**WHAT IS REQUIRED**
Rewrite the data between the lines holding "Image resolution: width=716" and "tap(21, 504)", inclusive, with "symbol" replacing every "icon" and everything else left unchanged.

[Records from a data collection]
^^^^^^^^

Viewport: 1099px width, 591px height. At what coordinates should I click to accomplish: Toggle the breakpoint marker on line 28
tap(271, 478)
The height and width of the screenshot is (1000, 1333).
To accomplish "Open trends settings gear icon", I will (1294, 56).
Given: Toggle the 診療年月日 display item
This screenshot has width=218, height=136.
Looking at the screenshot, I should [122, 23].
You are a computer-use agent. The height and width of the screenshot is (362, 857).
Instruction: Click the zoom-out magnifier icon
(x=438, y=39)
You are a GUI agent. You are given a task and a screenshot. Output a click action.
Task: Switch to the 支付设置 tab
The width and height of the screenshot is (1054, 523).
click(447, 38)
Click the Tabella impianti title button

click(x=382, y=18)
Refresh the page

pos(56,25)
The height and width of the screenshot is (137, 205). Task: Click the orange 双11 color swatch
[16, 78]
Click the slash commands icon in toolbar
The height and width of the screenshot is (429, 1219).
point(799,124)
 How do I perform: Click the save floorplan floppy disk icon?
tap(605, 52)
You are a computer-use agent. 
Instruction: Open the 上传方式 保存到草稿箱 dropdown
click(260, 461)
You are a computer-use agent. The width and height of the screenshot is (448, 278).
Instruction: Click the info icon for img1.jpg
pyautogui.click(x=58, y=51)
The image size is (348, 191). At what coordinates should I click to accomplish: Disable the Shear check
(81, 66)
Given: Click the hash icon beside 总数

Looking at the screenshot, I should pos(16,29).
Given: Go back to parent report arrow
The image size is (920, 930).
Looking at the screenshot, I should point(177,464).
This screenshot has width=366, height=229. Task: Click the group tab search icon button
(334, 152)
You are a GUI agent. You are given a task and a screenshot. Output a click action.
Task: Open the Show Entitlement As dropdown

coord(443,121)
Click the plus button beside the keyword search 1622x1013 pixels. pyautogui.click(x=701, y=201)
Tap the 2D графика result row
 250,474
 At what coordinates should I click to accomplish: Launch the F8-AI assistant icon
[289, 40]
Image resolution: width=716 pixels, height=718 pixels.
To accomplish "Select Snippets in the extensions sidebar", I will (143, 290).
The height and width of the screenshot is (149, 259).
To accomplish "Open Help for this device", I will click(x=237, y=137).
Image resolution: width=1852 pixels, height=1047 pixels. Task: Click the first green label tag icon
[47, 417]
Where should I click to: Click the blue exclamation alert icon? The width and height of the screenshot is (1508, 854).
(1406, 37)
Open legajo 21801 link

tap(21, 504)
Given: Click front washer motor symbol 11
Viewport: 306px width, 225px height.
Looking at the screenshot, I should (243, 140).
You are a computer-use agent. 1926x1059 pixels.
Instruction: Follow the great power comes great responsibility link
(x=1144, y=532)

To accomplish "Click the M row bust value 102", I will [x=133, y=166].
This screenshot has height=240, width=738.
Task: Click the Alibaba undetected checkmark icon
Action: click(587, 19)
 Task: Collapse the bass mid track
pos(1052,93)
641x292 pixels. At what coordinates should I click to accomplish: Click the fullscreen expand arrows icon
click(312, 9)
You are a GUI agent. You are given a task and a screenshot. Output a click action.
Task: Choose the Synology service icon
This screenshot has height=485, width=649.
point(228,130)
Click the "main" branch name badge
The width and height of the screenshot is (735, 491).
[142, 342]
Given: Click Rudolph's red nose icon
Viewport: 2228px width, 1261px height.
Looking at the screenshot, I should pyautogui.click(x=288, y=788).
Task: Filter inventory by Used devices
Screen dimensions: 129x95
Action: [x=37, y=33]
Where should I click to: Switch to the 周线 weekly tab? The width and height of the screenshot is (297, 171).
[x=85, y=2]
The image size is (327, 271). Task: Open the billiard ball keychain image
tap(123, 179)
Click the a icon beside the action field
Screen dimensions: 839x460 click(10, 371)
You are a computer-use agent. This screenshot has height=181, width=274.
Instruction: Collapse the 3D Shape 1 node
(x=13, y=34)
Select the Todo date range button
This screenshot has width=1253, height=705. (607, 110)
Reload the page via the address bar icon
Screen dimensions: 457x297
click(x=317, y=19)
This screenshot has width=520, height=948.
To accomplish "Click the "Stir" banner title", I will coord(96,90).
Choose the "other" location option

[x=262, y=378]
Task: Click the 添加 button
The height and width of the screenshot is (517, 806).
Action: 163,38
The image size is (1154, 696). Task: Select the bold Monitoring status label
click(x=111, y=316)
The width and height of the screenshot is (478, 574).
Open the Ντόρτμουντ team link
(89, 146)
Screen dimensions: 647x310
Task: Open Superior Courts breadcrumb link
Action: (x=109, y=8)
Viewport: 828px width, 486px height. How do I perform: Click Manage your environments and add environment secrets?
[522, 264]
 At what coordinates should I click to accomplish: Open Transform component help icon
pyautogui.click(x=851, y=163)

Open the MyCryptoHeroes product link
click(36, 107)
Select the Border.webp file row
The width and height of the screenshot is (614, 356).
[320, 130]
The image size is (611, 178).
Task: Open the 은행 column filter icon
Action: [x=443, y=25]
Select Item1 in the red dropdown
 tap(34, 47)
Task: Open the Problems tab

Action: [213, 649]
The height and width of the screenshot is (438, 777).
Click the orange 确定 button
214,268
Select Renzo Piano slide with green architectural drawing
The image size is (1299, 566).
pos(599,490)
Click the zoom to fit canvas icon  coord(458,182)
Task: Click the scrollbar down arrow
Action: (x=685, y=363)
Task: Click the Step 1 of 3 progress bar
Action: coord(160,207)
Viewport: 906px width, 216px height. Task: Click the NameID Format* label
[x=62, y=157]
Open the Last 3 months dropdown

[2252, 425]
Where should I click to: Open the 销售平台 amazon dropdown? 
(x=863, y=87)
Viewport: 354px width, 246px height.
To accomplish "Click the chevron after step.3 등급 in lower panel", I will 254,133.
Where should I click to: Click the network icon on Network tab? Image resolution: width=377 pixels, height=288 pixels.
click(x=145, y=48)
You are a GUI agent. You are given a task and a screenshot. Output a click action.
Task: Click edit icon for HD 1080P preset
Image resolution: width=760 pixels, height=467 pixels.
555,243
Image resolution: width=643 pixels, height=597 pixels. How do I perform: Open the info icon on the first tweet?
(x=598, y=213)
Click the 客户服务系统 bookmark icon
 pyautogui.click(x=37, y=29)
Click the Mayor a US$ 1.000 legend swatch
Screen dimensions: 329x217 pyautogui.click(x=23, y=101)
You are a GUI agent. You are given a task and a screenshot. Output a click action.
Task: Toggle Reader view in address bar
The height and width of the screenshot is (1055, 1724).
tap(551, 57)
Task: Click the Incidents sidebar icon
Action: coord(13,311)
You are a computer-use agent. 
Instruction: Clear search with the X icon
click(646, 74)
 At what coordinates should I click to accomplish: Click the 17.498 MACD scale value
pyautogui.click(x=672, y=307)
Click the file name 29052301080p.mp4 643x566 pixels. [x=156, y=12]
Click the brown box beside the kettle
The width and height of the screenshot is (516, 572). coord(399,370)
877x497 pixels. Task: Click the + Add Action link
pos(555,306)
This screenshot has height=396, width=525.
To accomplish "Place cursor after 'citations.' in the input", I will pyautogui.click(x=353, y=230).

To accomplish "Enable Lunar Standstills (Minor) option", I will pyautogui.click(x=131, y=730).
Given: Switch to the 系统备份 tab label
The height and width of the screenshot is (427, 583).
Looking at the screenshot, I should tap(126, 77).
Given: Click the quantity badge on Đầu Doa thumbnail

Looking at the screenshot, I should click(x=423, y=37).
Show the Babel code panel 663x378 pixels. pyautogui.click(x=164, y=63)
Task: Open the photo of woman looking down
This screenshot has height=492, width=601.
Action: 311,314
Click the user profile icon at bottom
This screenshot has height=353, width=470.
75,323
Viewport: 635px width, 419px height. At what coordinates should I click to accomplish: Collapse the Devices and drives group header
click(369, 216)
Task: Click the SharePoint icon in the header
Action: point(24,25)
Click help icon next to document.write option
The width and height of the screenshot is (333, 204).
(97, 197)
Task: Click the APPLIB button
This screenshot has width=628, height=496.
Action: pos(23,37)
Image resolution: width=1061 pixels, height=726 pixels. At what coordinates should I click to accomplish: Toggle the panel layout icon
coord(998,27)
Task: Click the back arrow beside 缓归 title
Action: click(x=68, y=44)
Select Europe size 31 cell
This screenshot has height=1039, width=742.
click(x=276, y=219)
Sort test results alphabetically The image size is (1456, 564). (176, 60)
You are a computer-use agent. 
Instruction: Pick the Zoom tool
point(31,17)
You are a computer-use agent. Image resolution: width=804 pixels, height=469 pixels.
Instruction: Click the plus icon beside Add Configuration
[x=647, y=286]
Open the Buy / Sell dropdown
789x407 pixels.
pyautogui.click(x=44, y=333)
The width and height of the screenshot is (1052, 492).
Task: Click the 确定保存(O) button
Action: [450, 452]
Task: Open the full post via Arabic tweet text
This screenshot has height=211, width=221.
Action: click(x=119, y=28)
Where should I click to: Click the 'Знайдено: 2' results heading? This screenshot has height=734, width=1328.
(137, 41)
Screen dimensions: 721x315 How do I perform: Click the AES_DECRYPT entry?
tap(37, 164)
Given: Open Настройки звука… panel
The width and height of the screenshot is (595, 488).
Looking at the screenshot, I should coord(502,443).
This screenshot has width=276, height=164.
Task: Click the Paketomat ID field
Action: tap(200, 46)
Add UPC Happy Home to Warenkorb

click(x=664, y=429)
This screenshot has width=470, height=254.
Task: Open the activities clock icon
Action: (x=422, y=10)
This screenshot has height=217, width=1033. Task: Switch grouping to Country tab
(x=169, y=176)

^^^^^^^^

**CORRECT OUTPUT**
Image resolution: width=716 pixels, height=718 pixels.
To accomplish "Select Snippets in the extensions sidebar", I will (143, 290).
The height and width of the screenshot is (149, 259).
To accomplish "Open Help for this device", I will click(x=237, y=137).
Image resolution: width=1852 pixels, height=1047 pixels. Task: Click the first green label tag symbol
[47, 417]
Where should I click to: Click the blue exclamation alert symbol? The width and height of the screenshot is (1508, 854).
(1406, 37)
Open legajo 21801 link

tap(21, 504)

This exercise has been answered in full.